The Cubs play the fewest number of night games at home than any other team in the majors.  They only play twenty or so games in the evening in Chicago and the first game to start at Wrigley after three in the afternoon was in 1988.  To put this in perspective, the first major league game under the lights was played in Iowa in 1930 and now almost every game is played at seven o’clock.  The reason the Cubs play so early is because the outfield wall is so low that houses built before the stadium look into the ballpark and the occupants did not want late games being played when they had to sleep or wanted to put their children to bed.  This is also why most of these houses have built bleachers on the roofs of their buildings so they can sit and watch any game they want for free (or sell tickets for a profit, a percentage of which goes to Cubs management).

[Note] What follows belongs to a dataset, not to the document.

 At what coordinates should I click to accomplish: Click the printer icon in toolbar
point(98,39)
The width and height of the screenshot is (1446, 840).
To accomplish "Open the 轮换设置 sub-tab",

I take the bus back to Jack’s place around four thirty and get off at the wrong stop and end up having to walk over a mile to his apartment.  When he gets home, his roommates and I and one of their sisters go out to eat a block away from their place.  It is Jack’s roommate Chris’s last night in town so his sister and the three of us have wings to celebrate.  My streak of hot waitresses continues that evening and so the legend grows even more.  After dinner we hang out with Chris for a while but then we all go to bed pretty early.  This night has the same unmistakably hot qualities as the previous evenings but I am so tired from walking in the sun all day that I fall asleep quickly.